--- EXERCISE INPUTS ---
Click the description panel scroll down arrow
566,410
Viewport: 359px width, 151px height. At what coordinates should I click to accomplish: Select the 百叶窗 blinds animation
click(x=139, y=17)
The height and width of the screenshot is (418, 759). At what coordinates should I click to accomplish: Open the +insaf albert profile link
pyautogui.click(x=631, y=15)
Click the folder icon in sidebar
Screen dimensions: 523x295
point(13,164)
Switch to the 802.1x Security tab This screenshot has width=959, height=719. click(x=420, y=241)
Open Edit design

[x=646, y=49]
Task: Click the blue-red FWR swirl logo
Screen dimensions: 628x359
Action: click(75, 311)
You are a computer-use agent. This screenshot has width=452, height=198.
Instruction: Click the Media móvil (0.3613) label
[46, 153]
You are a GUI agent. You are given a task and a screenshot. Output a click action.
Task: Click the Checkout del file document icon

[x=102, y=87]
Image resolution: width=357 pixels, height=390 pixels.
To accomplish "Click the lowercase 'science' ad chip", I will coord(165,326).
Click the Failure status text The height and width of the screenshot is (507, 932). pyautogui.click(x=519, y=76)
---
--- EXERCISE INPUTS ---
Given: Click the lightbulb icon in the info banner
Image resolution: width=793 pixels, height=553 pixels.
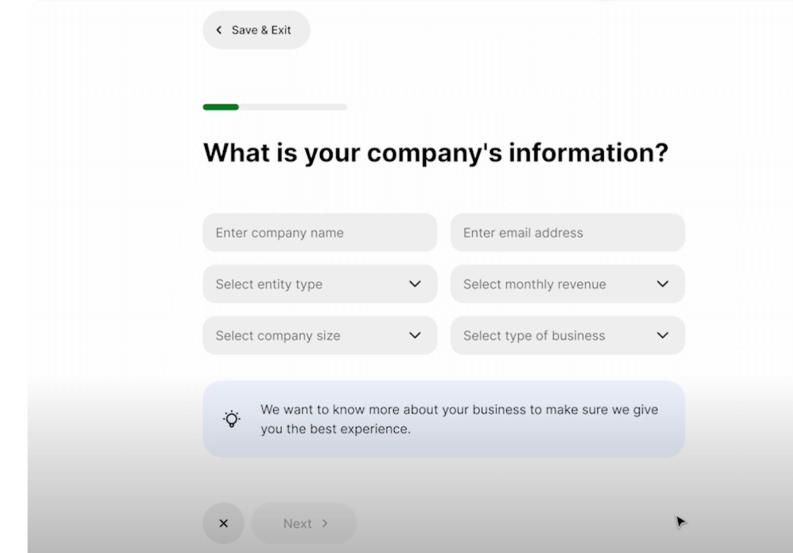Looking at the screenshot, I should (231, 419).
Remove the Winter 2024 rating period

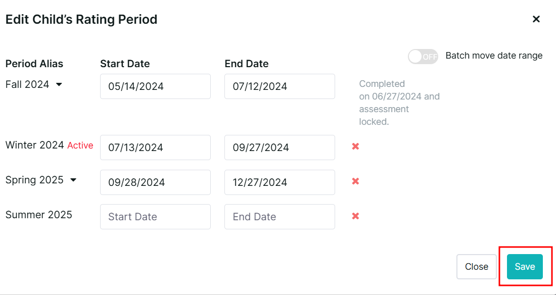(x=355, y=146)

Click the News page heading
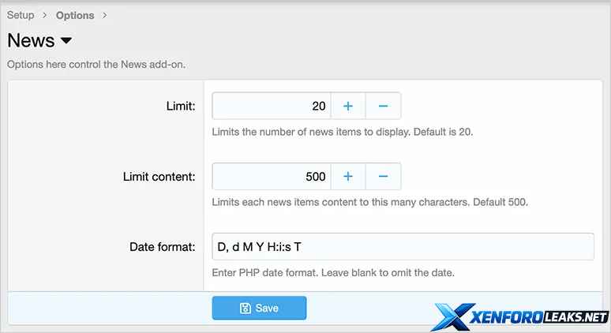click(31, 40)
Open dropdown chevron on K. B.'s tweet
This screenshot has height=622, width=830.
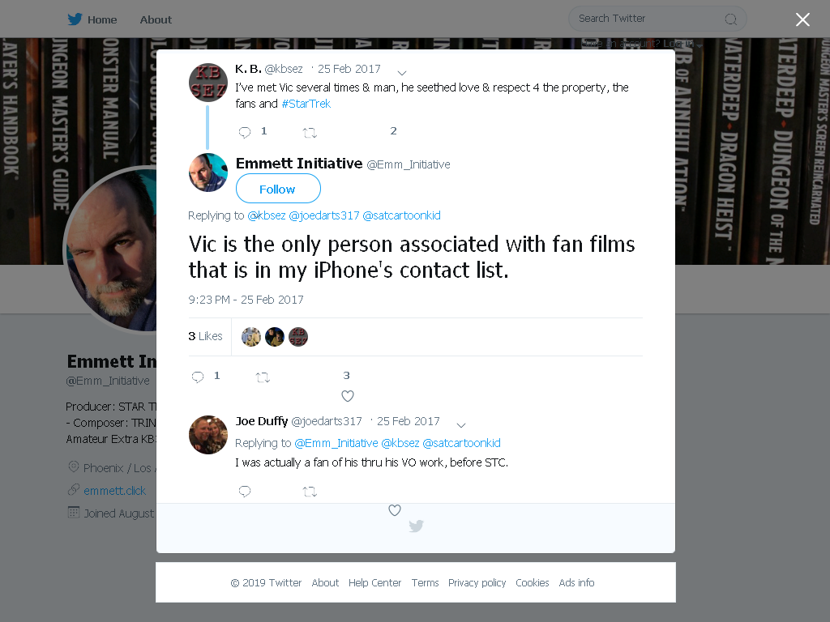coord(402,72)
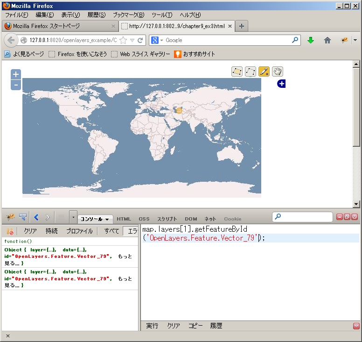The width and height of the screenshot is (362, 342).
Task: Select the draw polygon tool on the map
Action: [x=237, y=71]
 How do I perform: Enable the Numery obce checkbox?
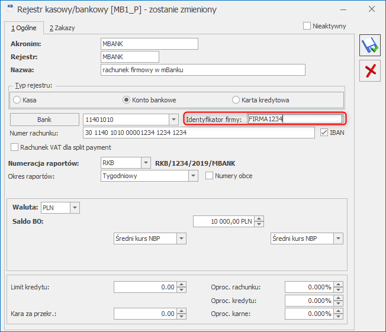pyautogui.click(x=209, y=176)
---
- THE PROBLEM
Filter the entries above down to the lines that contain "agent".

- RESULT OF THIS TASK
You are a computer-use agent. This screenshot has width=452, height=198.
You are a GUI agent. You are given a task and a screenshot. Output a click action.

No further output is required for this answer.